##### The records

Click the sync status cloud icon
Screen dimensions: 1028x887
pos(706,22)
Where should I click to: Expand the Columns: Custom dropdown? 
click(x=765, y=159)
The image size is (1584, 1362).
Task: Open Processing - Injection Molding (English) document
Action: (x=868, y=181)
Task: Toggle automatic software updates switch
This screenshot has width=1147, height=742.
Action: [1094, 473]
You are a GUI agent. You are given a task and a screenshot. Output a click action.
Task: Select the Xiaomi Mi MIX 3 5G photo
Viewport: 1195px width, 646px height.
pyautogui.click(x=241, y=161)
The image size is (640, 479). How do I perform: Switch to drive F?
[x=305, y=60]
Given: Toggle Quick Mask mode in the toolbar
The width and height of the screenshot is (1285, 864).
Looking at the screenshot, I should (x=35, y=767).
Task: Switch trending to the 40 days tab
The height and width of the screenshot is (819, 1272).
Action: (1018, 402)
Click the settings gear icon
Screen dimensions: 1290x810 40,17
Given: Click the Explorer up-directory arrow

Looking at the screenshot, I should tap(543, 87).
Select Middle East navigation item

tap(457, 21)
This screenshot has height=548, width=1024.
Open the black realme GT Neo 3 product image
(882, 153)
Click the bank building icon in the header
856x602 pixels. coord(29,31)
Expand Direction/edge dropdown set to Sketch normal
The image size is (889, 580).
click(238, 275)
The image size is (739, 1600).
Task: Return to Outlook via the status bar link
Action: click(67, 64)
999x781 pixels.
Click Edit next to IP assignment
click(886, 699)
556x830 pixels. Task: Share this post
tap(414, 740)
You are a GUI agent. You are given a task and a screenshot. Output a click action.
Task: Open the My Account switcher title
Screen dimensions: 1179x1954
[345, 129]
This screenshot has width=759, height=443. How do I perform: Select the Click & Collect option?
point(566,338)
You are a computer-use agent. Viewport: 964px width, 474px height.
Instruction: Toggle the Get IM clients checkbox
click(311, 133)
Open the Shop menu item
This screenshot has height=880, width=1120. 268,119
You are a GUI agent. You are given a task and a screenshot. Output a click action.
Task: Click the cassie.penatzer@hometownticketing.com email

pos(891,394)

##########

_Task directions_
Output the full listing again, exactly as it stands above.

_Output below_
Click the sync status cloud icon
Screen dimensions: 1028x887
pos(706,22)
Where should I click to: Expand the Columns: Custom dropdown? 
click(x=765, y=159)
The image size is (1584, 1362).
Task: Open Processing - Injection Molding (English) document
Action: (x=868, y=181)
Task: Toggle automatic software updates switch
This screenshot has width=1147, height=742.
Action: [1094, 473]
You are a GUI agent. You are given a task and a screenshot. Output a click action.
Task: Select the Xiaomi Mi MIX 3 5G photo
Viewport: 1195px width, 646px height.
pyautogui.click(x=241, y=161)
The image size is (640, 479). How do I perform: Switch to drive F?
[x=305, y=60]
Given: Toggle Quick Mask mode in the toolbar
The width and height of the screenshot is (1285, 864).
Looking at the screenshot, I should (x=35, y=767).
Task: Switch trending to the 40 days tab
The height and width of the screenshot is (819, 1272).
Action: (1018, 402)
Click the settings gear icon
Screen dimensions: 1290x810 40,17
Given: Click the Explorer up-directory arrow

Looking at the screenshot, I should tap(543, 87).
Select Middle East navigation item

tap(457, 21)
This screenshot has height=548, width=1024.
Open the black realme GT Neo 3 product image
(882, 153)
Click the bank building icon in the header
856x602 pixels. coord(29,31)
Expand Direction/edge dropdown set to Sketch normal
The image size is (889, 580).
click(238, 275)
The image size is (739, 1600).
Task: Return to Outlook via the status bar link
Action: click(67, 64)
999x781 pixels.
Click Edit next to IP assignment
click(886, 699)
556x830 pixels. Task: Share this post
tap(414, 740)
You are a GUI agent. You are given a task and a screenshot. Output a click action.
Task: Open the My Account switcher title
Screen dimensions: 1179x1954
[345, 129]
This screenshot has width=759, height=443. How do I perform: Select the Click & Collect option?
point(566,338)
You are a computer-use agent. Viewport: 964px width, 474px height.
Instruction: Toggle the Get IM clients checkbox
click(311, 133)
Open the Shop menu item
This screenshot has height=880, width=1120. 268,119
You are a GUI agent. You are given a task and a screenshot. Output a click action.
Task: Click the cassie.penatzer@hometownticketing.com email

pos(891,394)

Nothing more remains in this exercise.